The Cambridge Analytica affair has internet browsers asking themselves about social media’s collection and use of personal data. After Facebook, will other Mobile Apps see the cost of this wake-up call? The blurriness which surrounds their uses of our personal data, via vague authorisations, is causing more and more problems.
In general, Mobile Apps have access to the phone’s microphone, camera, location, contacts, and have access to the phone user’s social media accounts. As you can probably guess, this represents an impressive amount of information as well as all types of data. Except that the user has already given permission for this information to be collected. Some apps cannot even work without these permissions; Uber, for example, cannot work without knowing our location.
We would be forgiven for thinking that the apps can only use what we allow them to use. There is another problem however; the authorisation agreements are often simplified and do not tell us exactly what the app will collect and to what purpose. Just as Wired explains, “most people are confused as to what information their apps have and don’t have access to.” Once the barriers that protect our information are raised, it becomes very hard to tell.
Once we authorise an app to collect our data, it is then very hard to calculate how exactly it will choose which information to use. For that very reason, the Wall Street Journal proposed to analyse exactly what happened during a friend’s pizza night. In total, 53 different pieces of information were collected and transmitted to advertisers and companies without the user realising it. This ranged from messages on Messenger, to using Google Maps for getting the pizza, to posting pictures of the food on Instagram…the list goes on. While this example remains anecdotal, it nevertheless serves as a realisation in regards to companies’ constant data collection via our use of Mobile Apps.
A Guardian journalist conducted another experiment, this time using Tinder to try and showcase the colossal quantities of data collected and kept over time. Thus, after asking Tinder for all the data they had on her, Judith Duportail received 800 pages. Which on top of her activity on the app contained her “likes” on Facebook, the amount of friends she had on the platform, her educational and career paths, places she visited according to her Instagram, and much more information.

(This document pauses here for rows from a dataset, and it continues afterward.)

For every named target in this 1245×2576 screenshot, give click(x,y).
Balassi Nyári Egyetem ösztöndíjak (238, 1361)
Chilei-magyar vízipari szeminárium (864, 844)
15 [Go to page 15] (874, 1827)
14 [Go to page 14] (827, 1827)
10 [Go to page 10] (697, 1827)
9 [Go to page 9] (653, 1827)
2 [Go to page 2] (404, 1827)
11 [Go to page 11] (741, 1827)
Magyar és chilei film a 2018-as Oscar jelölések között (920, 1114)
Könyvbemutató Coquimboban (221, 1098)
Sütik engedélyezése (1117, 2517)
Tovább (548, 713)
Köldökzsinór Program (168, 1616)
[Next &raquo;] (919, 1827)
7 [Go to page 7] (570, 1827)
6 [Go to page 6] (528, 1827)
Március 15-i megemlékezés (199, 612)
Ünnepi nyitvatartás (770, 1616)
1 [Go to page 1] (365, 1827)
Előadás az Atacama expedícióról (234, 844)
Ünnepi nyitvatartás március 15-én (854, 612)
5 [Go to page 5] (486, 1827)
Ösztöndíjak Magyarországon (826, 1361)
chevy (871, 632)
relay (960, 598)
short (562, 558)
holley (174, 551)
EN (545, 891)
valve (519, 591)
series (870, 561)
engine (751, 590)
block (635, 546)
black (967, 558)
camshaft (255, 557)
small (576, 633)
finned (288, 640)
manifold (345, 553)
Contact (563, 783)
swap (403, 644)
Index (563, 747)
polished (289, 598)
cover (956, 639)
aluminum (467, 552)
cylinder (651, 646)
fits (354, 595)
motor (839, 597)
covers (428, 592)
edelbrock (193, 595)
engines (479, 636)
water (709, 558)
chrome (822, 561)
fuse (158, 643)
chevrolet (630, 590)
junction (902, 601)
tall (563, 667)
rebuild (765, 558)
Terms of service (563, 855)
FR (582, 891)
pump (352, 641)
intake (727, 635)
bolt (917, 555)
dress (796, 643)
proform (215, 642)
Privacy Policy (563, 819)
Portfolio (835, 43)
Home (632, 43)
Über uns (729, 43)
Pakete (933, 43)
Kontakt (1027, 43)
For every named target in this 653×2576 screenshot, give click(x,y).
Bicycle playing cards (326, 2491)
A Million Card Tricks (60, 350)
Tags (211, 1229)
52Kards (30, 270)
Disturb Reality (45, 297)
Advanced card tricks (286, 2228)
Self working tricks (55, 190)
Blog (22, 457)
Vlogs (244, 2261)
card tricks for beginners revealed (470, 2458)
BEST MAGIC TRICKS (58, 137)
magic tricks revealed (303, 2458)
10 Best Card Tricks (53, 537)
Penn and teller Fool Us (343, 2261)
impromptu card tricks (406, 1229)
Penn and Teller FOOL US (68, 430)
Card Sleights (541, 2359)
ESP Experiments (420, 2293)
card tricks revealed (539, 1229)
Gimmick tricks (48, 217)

Another important element to mention is that data circulates not just on our apps. Scientific American tells us that 7 out of 10 smartphone apps share our information with third party libraries like Google Analytics. They then allow app developers to know users commitment rates as well as evaluate how much they frequent social media. However, these apps can also be used to collect information from other applications, ones to which a user may not have given the same amount of information access.
By overlapping information, these apps can thus create precise user “profiles” with factual details ranging from sexual to political preferences. These profiles can then be sent to servers, but also to companies, making them goldmines for targeted ads. Today, very few developers tell their users which libraries they use, which in turn prevents users from knowing which information is used.
Today, national legislations associated with data remain patchy at best, and countries are having trouble protecting their internet users. Web giants like Apple or Google, which allow their users to download apps from their respective stores, have been heavily criticized on the lack of clarity in their security policies.
To show good faith, Google and Apple have asked their developers for stronger security guaranties and have allowed their users to control confidentiality levels, all of which paled in comparison to the scandal’s magnitude. Pushed to the wall, Facebook has attempted to ease user’s minds by offering to review each company and find out what informations were shared from users’ app accounts. However, it seems that a review of data sharing policies needs to be more thorough than that.
Consent cleared up
“Facebook will use location settings to help you find places and enable certain functions.” These types of authorisation messages are among those that are criticized by researches like Gennie Gebhart, who works for the protection of private life at the Electronic Frontier Foundation. According to her, users are not given enough information about what they are agreeing to and what will become of their information once it is collected. It is simply a case, then, of going from consent to a more “cleared up” consent, with notably more information on what happens to our data.
Gebhart adds that, “if Facebook must store your calls and messages forever, your agreement should require more than one click.” The researcher also points out another major challenge; the preservation of data that has already been shared, which is for the moment extremely complicated if not impossible.